Published in Proceedings of the 2009 International Conference on Engineering of Reconfigurable Systems and Algorithms (ERSA '09): Las Vegas, USA, July 1, 2009, pages 136-142.
NOTE: At the time of publication, the author Bridget Benson was not yet affiliated with Cal Poly.
There has been an increasing interest in creating short-range, low data-rate underwater wireless sensor networks for scientific marine exploration and monitoring. However, the lack of an inexpensive, low-power, underwater acoustic modem is preventing the proliferation of these sensor networks.

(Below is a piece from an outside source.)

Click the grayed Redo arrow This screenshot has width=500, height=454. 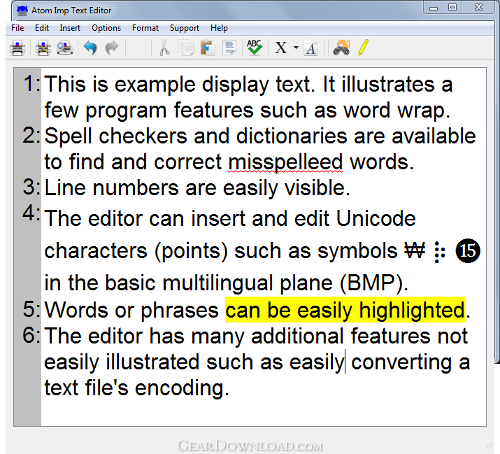[112, 48]
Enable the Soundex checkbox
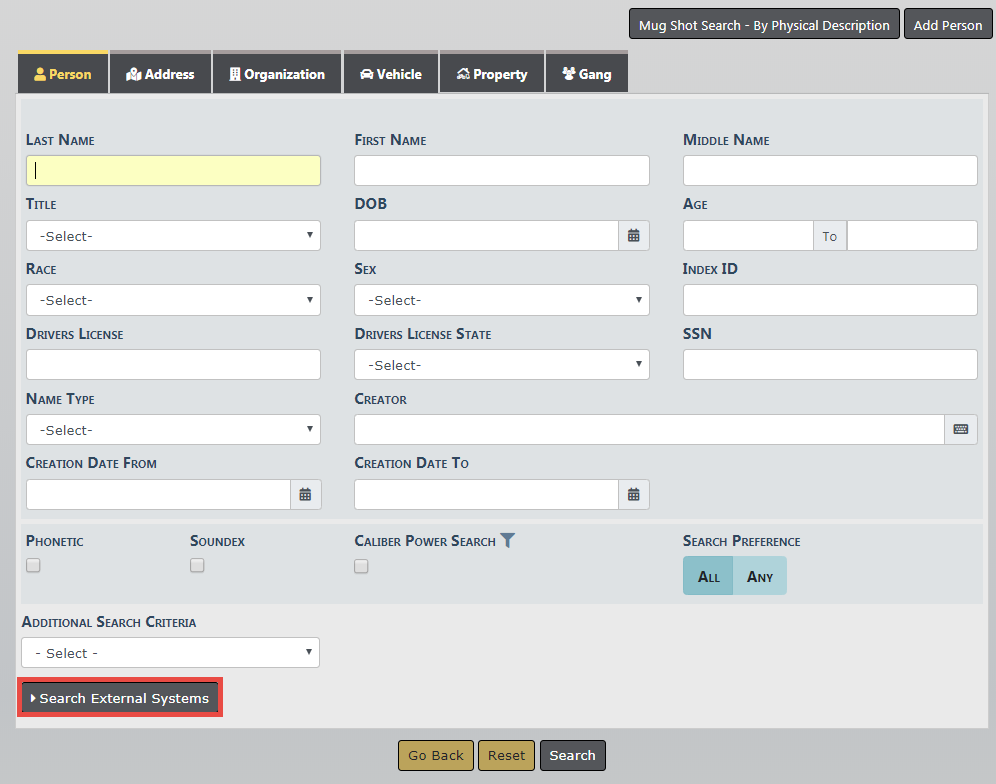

Thus, we are building an underwater acoustic modem that considers cost and power at every level, from the analog electronics, to the modulation scheme, to the hardware platform. In this paper, we use reconfigurable devices to explore the design space of our modulation scheme – Frequency Shift Keying (FSK) – to select an implementation that provides the lowest power and area without sacrificing reliability. Specifically, we explore the bit error rate, power and area tradeoffs of coherent and non-coherent FSK in response to varying baud rate, signal to noise ratio (SNR), synchronization errors, and Field Programmable Gate Array (FPGA) devices. We determine that although coherent FSK provides better bit error rate in the general case, non-coherent FSK shows similar bit error rate under high SNR and low baud rate parameters and saves nearly 4 times the hardware area over the coherent scheme on the same FPGA devices.